---------- RECORD SET ----------

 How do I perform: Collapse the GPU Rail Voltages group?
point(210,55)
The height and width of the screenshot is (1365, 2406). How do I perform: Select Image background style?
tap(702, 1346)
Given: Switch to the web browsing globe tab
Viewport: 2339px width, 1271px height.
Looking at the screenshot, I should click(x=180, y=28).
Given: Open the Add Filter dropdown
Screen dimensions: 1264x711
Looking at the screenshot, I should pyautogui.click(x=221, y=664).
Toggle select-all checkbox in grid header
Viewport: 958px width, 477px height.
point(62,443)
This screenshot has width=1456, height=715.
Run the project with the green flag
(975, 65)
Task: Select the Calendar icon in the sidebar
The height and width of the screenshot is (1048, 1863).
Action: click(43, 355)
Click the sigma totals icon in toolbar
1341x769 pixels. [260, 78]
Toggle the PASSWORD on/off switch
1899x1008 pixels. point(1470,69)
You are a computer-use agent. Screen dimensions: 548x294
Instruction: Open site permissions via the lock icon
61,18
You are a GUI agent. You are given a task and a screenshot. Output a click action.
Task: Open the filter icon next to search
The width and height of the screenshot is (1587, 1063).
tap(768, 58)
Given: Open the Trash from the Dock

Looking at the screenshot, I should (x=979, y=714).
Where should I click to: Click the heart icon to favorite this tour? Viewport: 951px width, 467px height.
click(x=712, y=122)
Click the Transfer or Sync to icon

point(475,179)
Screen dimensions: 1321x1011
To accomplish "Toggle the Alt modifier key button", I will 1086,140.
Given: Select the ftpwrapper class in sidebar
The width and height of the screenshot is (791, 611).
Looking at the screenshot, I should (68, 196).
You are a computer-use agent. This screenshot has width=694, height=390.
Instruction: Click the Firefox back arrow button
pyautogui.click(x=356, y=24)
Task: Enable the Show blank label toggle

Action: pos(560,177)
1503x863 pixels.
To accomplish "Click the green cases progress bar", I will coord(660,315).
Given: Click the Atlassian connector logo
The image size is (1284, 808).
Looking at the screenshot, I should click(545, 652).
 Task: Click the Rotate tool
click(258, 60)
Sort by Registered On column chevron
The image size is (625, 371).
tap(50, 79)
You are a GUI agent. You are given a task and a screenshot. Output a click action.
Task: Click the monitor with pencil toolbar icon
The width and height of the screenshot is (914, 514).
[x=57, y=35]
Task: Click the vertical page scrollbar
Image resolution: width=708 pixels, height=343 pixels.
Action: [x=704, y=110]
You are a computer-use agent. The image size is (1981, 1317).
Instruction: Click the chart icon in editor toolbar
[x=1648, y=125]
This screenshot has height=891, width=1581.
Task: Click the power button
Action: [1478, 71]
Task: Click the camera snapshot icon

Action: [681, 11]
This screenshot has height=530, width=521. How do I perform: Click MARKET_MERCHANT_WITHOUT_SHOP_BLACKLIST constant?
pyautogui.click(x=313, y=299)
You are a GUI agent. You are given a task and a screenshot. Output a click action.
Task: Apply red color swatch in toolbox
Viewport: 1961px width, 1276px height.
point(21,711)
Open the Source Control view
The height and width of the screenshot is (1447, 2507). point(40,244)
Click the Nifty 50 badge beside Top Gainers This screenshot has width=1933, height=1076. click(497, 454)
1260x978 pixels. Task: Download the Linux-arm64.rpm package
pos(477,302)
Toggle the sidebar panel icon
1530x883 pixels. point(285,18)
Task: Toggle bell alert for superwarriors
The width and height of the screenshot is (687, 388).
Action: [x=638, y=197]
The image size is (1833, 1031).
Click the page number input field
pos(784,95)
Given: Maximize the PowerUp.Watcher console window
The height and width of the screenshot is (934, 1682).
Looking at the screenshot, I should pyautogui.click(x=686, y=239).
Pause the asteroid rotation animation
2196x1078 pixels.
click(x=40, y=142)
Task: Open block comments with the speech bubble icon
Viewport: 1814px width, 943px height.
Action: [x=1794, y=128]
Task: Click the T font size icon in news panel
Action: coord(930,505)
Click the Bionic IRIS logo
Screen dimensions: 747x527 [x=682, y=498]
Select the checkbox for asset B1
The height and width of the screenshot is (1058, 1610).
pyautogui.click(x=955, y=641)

----------

DESCRIPTION OF THE TASK:
Each line of the entries above that has the word "accomplish" is to be copied.

OUTPUT OF THE TASK:
To accomplish "Toggle the Alt modifier key button", I will 1086,140.
To accomplish "Click the green cases progress bar", I will coord(660,315).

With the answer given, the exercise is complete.